** EXERCISE INSTRUCTIONS **
Output every line below as it stands, dropping only the images.

** EXTRACTED INFORMATION **
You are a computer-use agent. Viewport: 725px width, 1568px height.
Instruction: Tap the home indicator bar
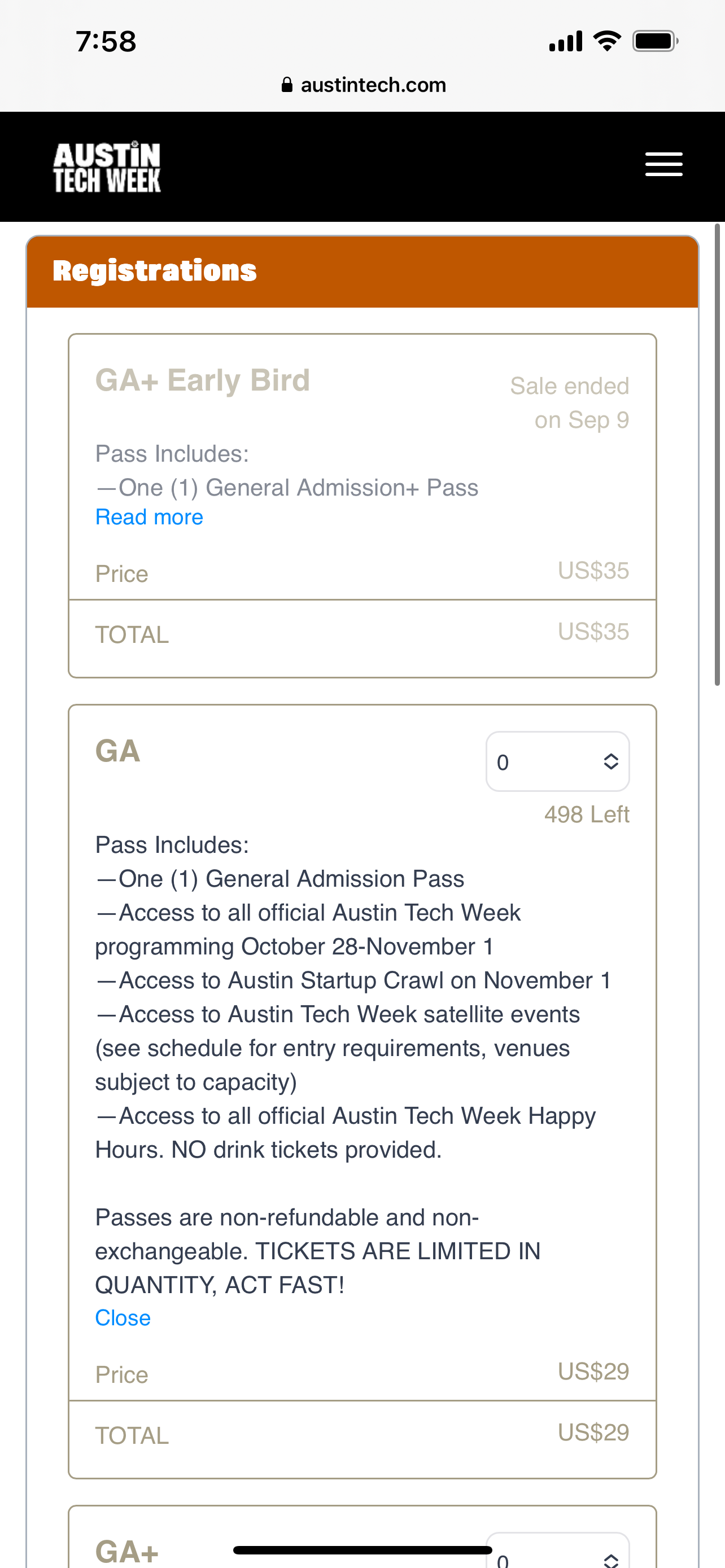[x=362, y=1550]
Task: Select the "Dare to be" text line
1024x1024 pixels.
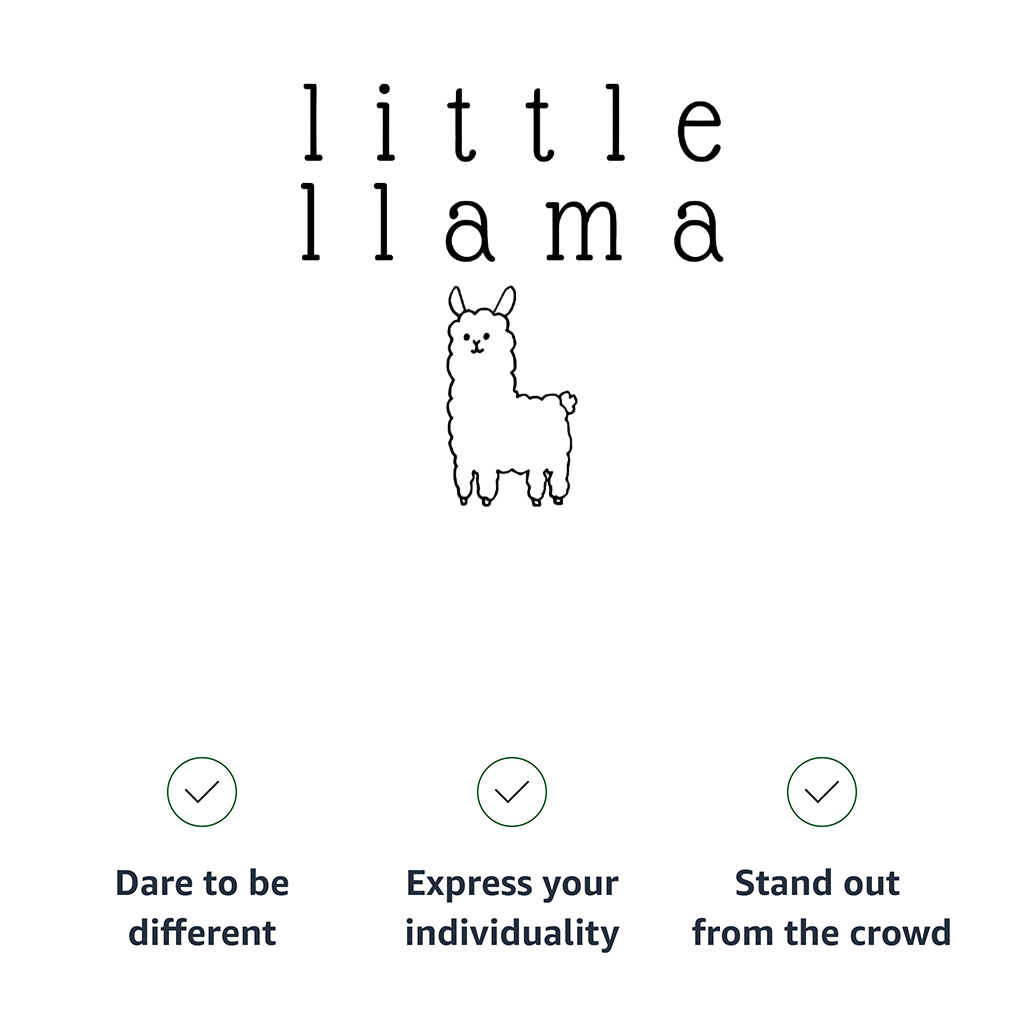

** EXERCISE RESULT **
You are a computer-use agent. Viewport: 725px width, 1568px height.
Instruction: Tap the home indicator bar
[x=362, y=1550]
Task: Select the "Dare to be" text line
1024x1024 pixels.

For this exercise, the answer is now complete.